La ventana te enseña algo. Una persona camina sin rumbo, como si las piedras del cielo fueran un invento del gobierno. Otra persona apareció, luego otra y ahora todo un grupo de unas 11 personas desafiaban al cielo. Tú esperaste casi con impaciencia que las piedras destrozasen esas cabezas como siempre. Ninguna piedra cae, más personas se unen, todas bailan una danza sin sentido. Te sientes golpeado por una piedra. 

Ahora sí, algunas piedras, aunque pequeñas, eran disparadas del cielo. La gente ni se inmutaba, la gente ahora eran decenas y no tardaron muchos minutos en ser centenas.

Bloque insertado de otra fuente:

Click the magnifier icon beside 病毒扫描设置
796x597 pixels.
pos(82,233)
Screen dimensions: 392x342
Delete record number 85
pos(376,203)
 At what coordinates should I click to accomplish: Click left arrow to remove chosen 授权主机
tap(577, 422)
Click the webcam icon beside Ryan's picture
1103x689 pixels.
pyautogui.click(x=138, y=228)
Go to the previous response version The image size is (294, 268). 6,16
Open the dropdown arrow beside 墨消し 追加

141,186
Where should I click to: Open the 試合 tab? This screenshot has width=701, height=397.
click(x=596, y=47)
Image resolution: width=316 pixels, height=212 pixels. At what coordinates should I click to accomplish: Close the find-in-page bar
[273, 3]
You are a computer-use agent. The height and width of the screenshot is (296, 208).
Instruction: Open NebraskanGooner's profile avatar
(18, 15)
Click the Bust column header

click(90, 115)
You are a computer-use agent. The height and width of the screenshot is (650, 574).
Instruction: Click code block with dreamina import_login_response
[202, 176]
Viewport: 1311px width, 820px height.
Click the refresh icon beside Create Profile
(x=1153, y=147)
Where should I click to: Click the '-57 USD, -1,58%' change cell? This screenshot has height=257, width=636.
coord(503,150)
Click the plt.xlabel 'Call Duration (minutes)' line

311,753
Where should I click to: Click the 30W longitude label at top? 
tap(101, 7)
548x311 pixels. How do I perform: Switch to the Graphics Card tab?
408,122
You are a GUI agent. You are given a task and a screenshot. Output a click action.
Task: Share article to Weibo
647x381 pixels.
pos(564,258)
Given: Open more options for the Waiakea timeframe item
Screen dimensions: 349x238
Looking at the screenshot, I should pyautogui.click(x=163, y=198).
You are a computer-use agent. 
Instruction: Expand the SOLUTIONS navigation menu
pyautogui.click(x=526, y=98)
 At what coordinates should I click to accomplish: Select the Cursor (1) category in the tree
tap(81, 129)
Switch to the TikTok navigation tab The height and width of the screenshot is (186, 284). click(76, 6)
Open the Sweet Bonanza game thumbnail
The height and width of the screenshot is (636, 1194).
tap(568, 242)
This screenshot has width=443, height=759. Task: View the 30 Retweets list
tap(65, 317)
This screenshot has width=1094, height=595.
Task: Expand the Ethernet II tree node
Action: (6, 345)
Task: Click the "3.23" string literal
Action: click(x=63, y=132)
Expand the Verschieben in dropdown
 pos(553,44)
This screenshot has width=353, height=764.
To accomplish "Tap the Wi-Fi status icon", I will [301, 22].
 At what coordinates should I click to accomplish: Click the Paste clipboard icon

Piedras se estrellan entre la danza colectiva, nadie interrumpe el baile, la sangre fluye al ritmo de los pasos. Unos dejan de moverse en un instante, o según el tamaño de la piedra, siguen hasta el final. Todos se ríen, disfrutan juntos de nuevo, aunque fuera la última vez. Sentiste que otra piedra te desfiguraba, de dentro hacia fuera.

Te dolía la cabeza ver cuántos más se iban uniendo, no había razonamiento alguno que hiciera que las piedras dejasen de impactar en tu pecho. Querías llorar, no importaba cuanto hubiesen vivido, habían muerto bailando, tu odiabas bailar. Querías llorar, pero no podías llorar, olvidaste llorar. Querías gritar, pero nunca habías gritado, te considerabas a ti mismo como un chico bueno. Querías golpearte a ti mismo, pero no podías, tenías que amarte a ti mismo.

Abriste la ventana, viste suficiente distancia entre ti y el suelo. Pero te paralizó la angustia.

Mientras llovían piedras un grito silencioso desgarró tu rostro.